There is some proof which favors the defendants' contention that the brothers held in equal shares the property purchased. The fact that the deed was made to both generally is some evidence of that, and so is the charging of taxes, etc., by Benjamin against Daniel's estate in equal portions. But as to the effect of the deed, the proof is that these brothers, though contributing to the purchase in the proportions named, and evidently intending to own the property in those proportions, were very ignorant men, and it is hardly to be believed that they could or did understand the legal effect of a deed to joint grantees. So the charging of taxes, etc., in Benjamin's account, is of some force to show that they held in equal shares; but this is merely inferential proof, and ought not to be held to overcome the uncontradicted showing of the truth that the parties in fact purchased and paid for the property in the shares and proportions above mentioned, and that they have never since in any way arranged a division of either the land or the profits thereof as equal owners each of one-half part.

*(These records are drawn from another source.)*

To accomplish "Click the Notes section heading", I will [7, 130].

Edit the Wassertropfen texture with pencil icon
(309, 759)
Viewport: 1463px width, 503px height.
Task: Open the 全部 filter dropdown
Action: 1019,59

The payment of the proportionate shares of the purchase money by the several parties being established beyond dispute, a resulting trust assigning to each a quantity of interest in proportion to his payment arose, and should have effect, unless some definite act of the parties is proven, which establishes by equally forceful evidence some change in their relations to the property, whereby each was to hold a different share. The defendant insists that they arranged that each should hold an equal half part; but this testimony does not effectively prove his claim. The defendant Herbert I. Clement bought Daniel's share at the executor's sale with full notice that Daniel's interest was in the proportion as $550 stands to $1,250, those being the sums contributed by Daniel and, Benjamin, respectively, for the purchase of the property. The defendant Clement is equitably entitled only to that proportion which Daniel would have been entitled to had he been the defendant in this partition.

The result is that a sale should be ordered, and that the proceeds over and above the payment of the mortgage and costs should be divided in the proportion that $550 stands to $1,250. That is, the defendant Clement should have 11/36 parts and the complainant, Benjamin Bittle,25/36 parts of the net proceeds of the sale.

There is a matter which appears in the orphans' court account of Benjamin as executor of Daniel Bittle, as to the disposal made of the rents of Daniel's lands since his death, and before his executor made sale of them. Rents accruing after the death of a decedent, and before the exercise of a power of sale, go with the title to the land to the heir or devisee, and not to the executor, or to the purchaser under the power. These rents appear to have been accounted for in the executor's account. There are also credits in that account which ought not to be there. The matter is of small importance, and has not been raised in argument, and can probably be settled without further controversy in this case.

I will advise a decree as above indicated.


Summaries of

Bittle v. Clement

COURT OF CHANCERY OF NEW JERSEY
Feb 16, 1903
54 A. 138 (Ch. Div. 1903)
Case details for

Bittle v. Clement

Case Details

Full title:BITTLE v. CLEMENT et al.

Court:COURT OF CHANCERY OF NEW JERSEY

Date published: Feb 16, 1903

Citations

54 A. 138 (Ch. Div. 1903)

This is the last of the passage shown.